By six months, babies will require more iron than the amount available in milk (breast milk or formula) for their growing developmental needs – iron is essential for the formation of red blood cells and in energy metabolism. By six months, your little one’s digestive system would have started producing some enzymes to digest foods and will need some essential nutrients to fulfil the demands of their little bodies. Although iron-fortified formula fed babies are less likely than exclusively breast fed babies to develop anaemia around the six month mark, most babies should be introduced to solid foods by no later than six months to provide them with more nutritionally rich sources of iron.

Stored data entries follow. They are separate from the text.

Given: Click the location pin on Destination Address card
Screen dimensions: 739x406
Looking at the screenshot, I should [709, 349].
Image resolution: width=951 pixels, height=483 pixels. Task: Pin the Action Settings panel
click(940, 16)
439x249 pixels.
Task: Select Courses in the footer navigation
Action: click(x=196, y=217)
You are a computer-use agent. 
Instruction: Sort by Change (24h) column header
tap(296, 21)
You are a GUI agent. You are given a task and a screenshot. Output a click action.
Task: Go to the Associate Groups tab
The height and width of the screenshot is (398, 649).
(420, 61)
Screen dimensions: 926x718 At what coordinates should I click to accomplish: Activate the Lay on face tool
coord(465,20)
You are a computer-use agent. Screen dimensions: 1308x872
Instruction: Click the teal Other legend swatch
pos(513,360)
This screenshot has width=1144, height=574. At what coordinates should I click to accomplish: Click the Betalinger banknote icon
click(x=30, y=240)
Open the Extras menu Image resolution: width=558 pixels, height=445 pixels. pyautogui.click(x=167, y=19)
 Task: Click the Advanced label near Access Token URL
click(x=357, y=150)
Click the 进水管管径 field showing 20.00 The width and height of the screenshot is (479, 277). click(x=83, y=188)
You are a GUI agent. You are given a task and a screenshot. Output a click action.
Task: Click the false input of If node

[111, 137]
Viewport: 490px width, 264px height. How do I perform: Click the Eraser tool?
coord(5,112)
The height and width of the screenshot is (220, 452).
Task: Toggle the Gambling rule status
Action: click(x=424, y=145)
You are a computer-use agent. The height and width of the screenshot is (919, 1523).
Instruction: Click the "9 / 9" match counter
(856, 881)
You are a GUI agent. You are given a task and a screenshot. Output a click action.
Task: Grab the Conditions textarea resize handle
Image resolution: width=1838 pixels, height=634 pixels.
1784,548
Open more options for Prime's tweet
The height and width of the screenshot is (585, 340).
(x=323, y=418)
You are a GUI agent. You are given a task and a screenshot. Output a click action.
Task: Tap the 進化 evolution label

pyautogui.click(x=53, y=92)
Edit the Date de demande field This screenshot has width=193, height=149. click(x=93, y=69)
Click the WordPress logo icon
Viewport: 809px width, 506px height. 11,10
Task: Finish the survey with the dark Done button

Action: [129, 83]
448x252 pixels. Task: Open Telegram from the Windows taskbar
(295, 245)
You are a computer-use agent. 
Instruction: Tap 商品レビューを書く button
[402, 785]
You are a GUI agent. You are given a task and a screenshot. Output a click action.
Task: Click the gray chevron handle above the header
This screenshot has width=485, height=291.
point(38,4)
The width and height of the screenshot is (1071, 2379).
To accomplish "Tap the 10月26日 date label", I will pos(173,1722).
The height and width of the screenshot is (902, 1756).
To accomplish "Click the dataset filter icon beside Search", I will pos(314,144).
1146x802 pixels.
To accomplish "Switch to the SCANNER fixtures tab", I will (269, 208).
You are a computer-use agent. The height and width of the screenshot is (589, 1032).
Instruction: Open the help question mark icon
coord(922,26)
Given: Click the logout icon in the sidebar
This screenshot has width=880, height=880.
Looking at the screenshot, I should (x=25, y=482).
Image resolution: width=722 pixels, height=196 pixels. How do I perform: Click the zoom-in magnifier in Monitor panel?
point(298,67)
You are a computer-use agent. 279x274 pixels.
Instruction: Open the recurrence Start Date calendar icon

The AAP has given the green light to starting solids earlier provided that your child is showing the tell-tale signs that they are ready;

  • Your baby is drinking milk non-stop and never seems to be satisfied
  • Your baby begins waking at night, all of a sudden, to feed when they had been sleeping through

Note that the above two ‘signs’ can be mistaken for a growth spurt, which generally occurs around 3-4 months and again around 6 months and will last anywhere from a few days up to a week. Increase milk feeds first to rule out a growth spurt but also be on the look-out for some of the other signs:

  • Your baby is able to hold up his/her head
  • Your baby is able to turn his/her head when done feeding or when wanting to eat
  • Your baby is able to sit with minimal support
  • Your baby wants to chew and may even have teeth
  • Your baby shows a keen interest in food (I remember my son watching me eat my breakfast mesmerised by the spoon I kept lifting into my mouth, pretending to chew along with me!)

By waiting until the right time, you not only avoid the challenges that come with food allergies, but you also cement the foundation for your baby to have an adventurous diet.

The above information should never replace the advice of your GP, paediatrician or nurse.